I tried not to look at the stalls full of beautiful, embellished headscarves, but I couldn’t quite stop my stare lingering on one in particular—a fine cotton weave dyed a gradient of purple and crimson, embroidered with suns, stars, and moons. It was like someone had cut a swath of the night sky and sewn it into submission. It twinkled like true stars. I had to physically pull myself away.
No scarf would change who I was, and no matter how I resented her, Xiu was right. It wouldn’t make me fit in when I was the child of an Ithanysian father and a mother from fuck knows where.
I finally realised just what Varidian had planned when we stopped at a massive tailor’s stall hung all over with leather pants, tunics, and coats in every possible colour. My stomach fluttered with a mixture of excitement and discomfort.
“Varidian, this is madness. The sheer cost—”
“Delights me, because spoiling my wife fulfils a soul-deep need.”
Sneaky bastard. I could hardly argue with that.

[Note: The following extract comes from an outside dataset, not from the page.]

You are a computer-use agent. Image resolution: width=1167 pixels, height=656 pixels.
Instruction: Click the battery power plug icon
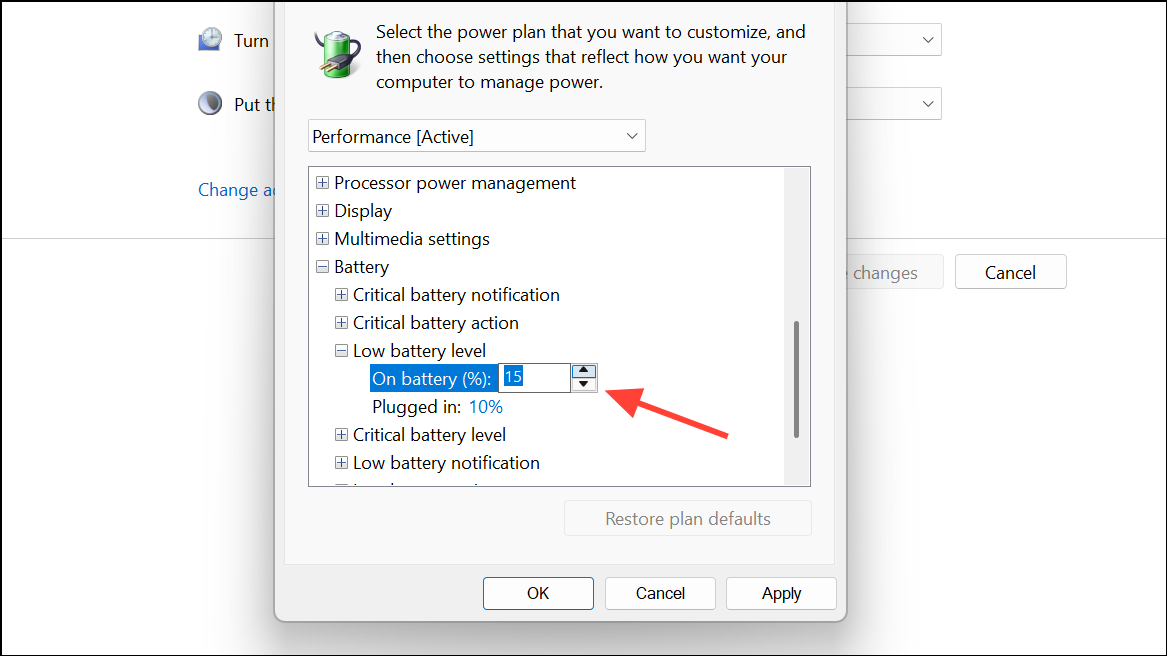(x=337, y=54)
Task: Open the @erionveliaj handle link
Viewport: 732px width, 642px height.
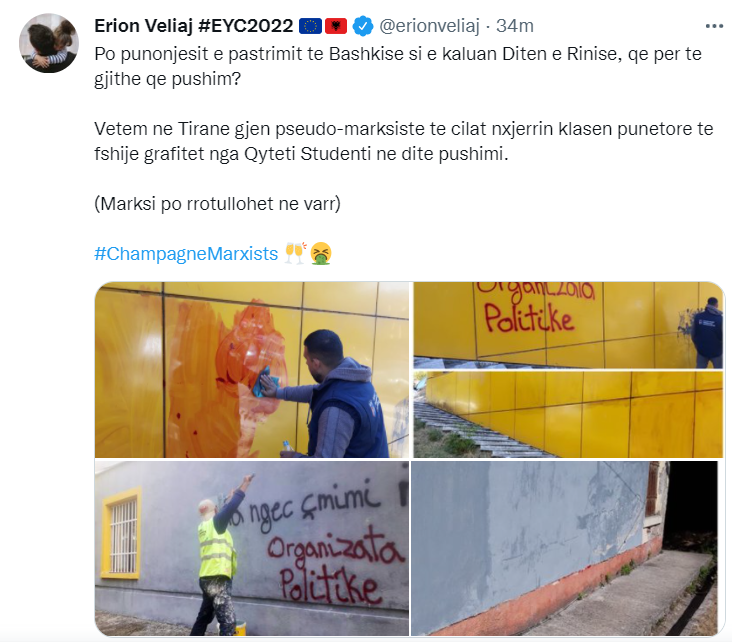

I smothered my wry smile as the tall, stately woman—who’d clearly been expecting us—shooed me into the tent behind her stall. The interior smelled of leather and talc, a pleasant scent that filled my lungs as the seamstress fluttered around me, barking measurements at the young boy, presumably her son, who waited outside with a notepad and pen. Once she’d poked and prodded me to her satisfaction, my measurements determined, she urged me back outside to choose which leather I wanted made into flight clothes. My head spun a little. I got the sense this woman never sat still for a second of her life; she certainly didn’t like the moment’s delay I took to choose a colour. My surname was now Saber, so purple was a no-brainer, but I hesitated. I certainly couldn’t get far enough away from the Jaouhari gold.
“That dark red there,” I said when the tailor began to tap her foot, scanning the numbers her son had inked in the notebook. The leather was so dark it was almost black, the colour of dried blood. “Can it be sewn with crimson thread?”
For the first time the woman smiled. “Finally, someone with a unique vision. Yes, it can. I can embroider a design across the breast of the jacket and down the leg if you desire.”
The picture formed in my head, and my covetous heart beat faster. But I glanced at Varidian. “I don’t know, that seems exp—”
He silenced me with a kiss, which was both frustrating and hot.
“Tell the woman your desire,” he said with the iron tone of an order. “Anything you desire.”
I debated calling him mad, but he already knew what I thought of that. Instead, I let the vision in my head flow and looked at the swath of deep red leather as if I could already see the twin vipers sewn into it. The seamstress grinned as she took down every detail. My husband simmered with smugness, a lightness even reaching his eyes.
“It could cost you a small fortune,” I told Varidian when we walked away, his arm slung over my shoulder, my side glued to his. “You do realise that?”
“I do, and it thrills me.”
“You could spend it on something worthwhile—”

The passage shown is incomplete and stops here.